» **Your task**:
In the listing below, repeat exactly every line from the first through the line containing "Visualizza il mio profilo completo (45, 2550)", with nothing else.

*** Records to process ***

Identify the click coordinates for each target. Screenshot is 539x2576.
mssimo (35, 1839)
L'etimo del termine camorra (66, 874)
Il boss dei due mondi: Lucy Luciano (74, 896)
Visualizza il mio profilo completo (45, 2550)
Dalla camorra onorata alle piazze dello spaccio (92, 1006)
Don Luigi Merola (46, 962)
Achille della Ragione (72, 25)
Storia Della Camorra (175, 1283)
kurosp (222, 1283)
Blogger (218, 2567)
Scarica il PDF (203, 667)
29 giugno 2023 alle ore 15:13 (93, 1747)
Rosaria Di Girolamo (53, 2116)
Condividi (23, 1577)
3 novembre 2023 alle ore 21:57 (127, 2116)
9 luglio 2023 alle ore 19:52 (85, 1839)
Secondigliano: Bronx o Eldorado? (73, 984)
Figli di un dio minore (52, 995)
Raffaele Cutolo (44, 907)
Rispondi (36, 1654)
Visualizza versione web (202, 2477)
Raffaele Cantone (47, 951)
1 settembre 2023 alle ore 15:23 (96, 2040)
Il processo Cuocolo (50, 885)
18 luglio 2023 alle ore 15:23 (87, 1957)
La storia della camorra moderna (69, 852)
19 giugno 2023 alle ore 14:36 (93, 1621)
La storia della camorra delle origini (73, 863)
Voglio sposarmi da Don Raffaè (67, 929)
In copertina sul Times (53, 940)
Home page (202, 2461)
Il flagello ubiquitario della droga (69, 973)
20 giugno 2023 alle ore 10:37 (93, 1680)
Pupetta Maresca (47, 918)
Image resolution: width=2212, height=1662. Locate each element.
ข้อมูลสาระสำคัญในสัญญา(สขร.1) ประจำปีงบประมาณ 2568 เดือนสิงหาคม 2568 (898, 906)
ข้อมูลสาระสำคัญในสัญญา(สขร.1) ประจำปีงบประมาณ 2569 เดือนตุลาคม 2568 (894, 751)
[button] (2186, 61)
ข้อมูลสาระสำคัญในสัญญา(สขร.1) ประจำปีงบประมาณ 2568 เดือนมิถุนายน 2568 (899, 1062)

*** End of Records to process ***

» **Solution**:
Identify the click coordinates for each target. Screenshot is 539x2576.
mssimo (35, 1839)
L'etimo del termine camorra (66, 874)
Il boss dei due mondi: Lucy Luciano (74, 896)
Visualizza il mio profilo completo (45, 2550)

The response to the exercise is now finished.